In the listing below, a line holding "You are a computer-use agent." and a line holding "Instruction: Click the" mark the range. Retype both exactly, with all lines between them.

++++ Input for this task ++++

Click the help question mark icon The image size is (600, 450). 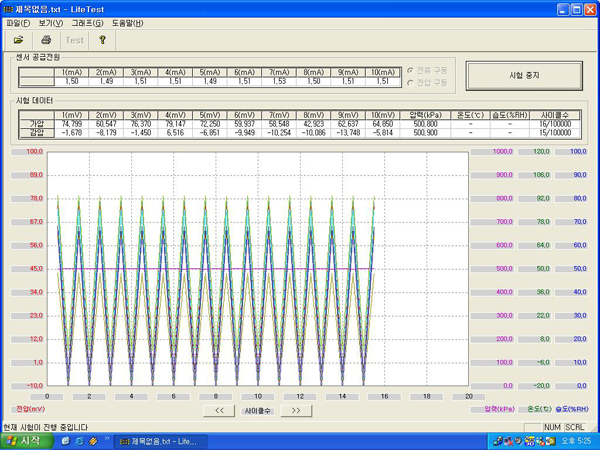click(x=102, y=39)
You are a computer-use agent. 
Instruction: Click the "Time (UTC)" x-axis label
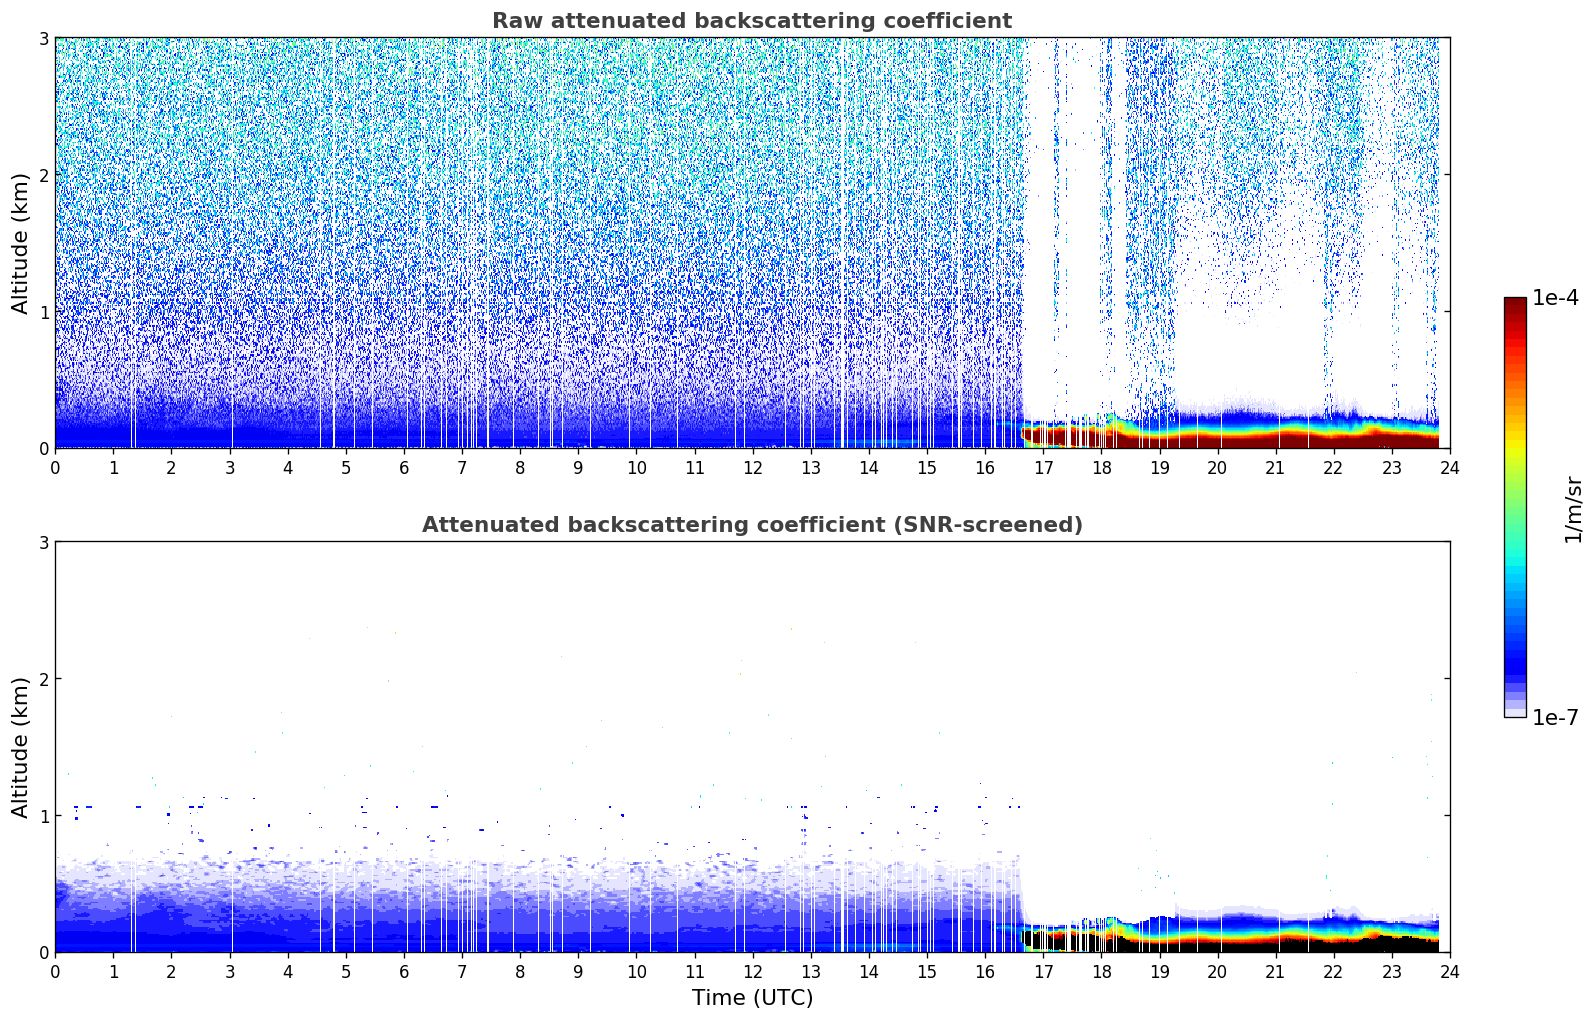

++++
++++ Input for this task ++++

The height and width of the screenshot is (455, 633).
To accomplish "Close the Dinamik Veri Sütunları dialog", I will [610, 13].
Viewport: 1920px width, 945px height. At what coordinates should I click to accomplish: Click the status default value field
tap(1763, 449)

++++

Solution to this task:
You are a computer-use agent. 
Instruction: Click the "Time (UTC)" x-axis label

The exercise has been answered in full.